Montent sur les planches un short rouge, l’Espagnol Rico Gonzalez, et un short bleu, le Français Paul Pommier. Le gong sonne et les deux hommes, après le rappel des règles par l’arbitre, s’affrontent. Les gants noirs volent, cognent chacun leur tour, au visage de l’adversaire, au torse ou à l’estomac, quand il y a une ouverture. La sueur coule de leur front, se mêle au sang qui coule des arcades sourcilières, des lèvres et des pommettes. Gong. Arrêt du premier round. Les deux combattants rejoignent leur coin, s’assoient sur leur tabouret. Les soigneurs passent leur éponge magique, redonnant un visage à leur champion, retirent le protège-dent et leur donnent une bouteille d’eau. Les entraîneurs gesticulent, leur donnent des conseils avec gestes à l’appui, sur la stratégie. Gong. Le ballet reprend, sautillements en rythme, directs, crochets et autres coups de poing. Le short bleu prend le dessus et un bon uppercut sonne son adversaire. Une volée de salive avec la protection intrabuccale planent avant d’atterrir sur le tapis noir. Adrien reçoit, sur ses jambes, une prémolaire ensanglantée. Surpris, il se lève, la dent tombe au sol. Rapidement, il la ramasse avec un kleenex et la met distraitement dans sa poche de jean. Sur le ring, le combat se termine. 

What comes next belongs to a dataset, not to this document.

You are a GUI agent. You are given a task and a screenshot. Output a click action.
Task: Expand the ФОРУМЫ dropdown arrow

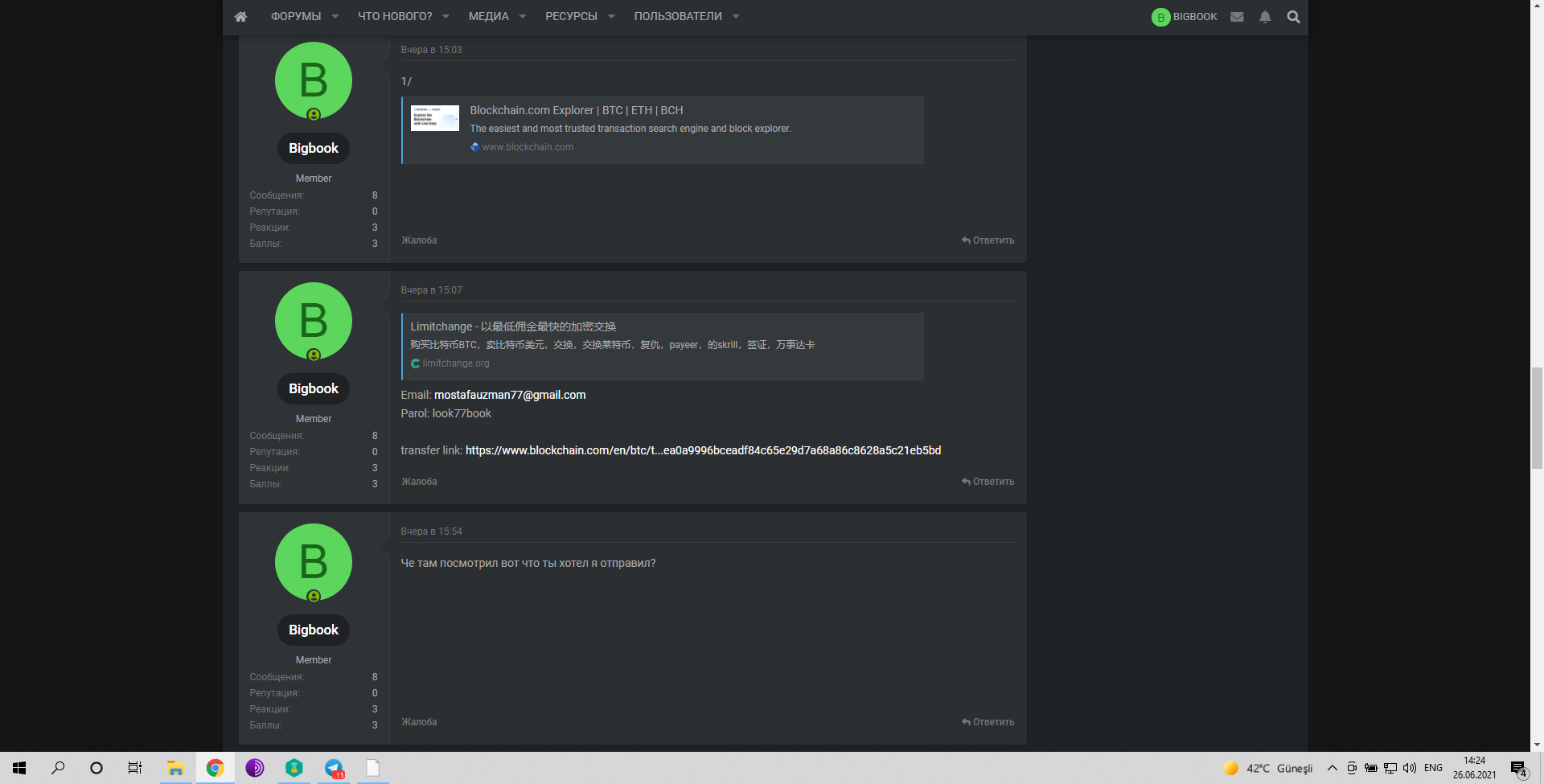tap(335, 17)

Le Français est vainqueur. L’arbitre soulève le bras du gagnant, le public crie et applaudit. L’Espagnol, encore étourdi, retire ses gants, grimace de douleur et se tient la mâchoire. Sur le chemin du retour, la main serrant dans sa poche le mouchoir en papier, il est tout sourire, le Français a gagné. Il a un trophée de son premier match de boxe anglaise, un match mémorable.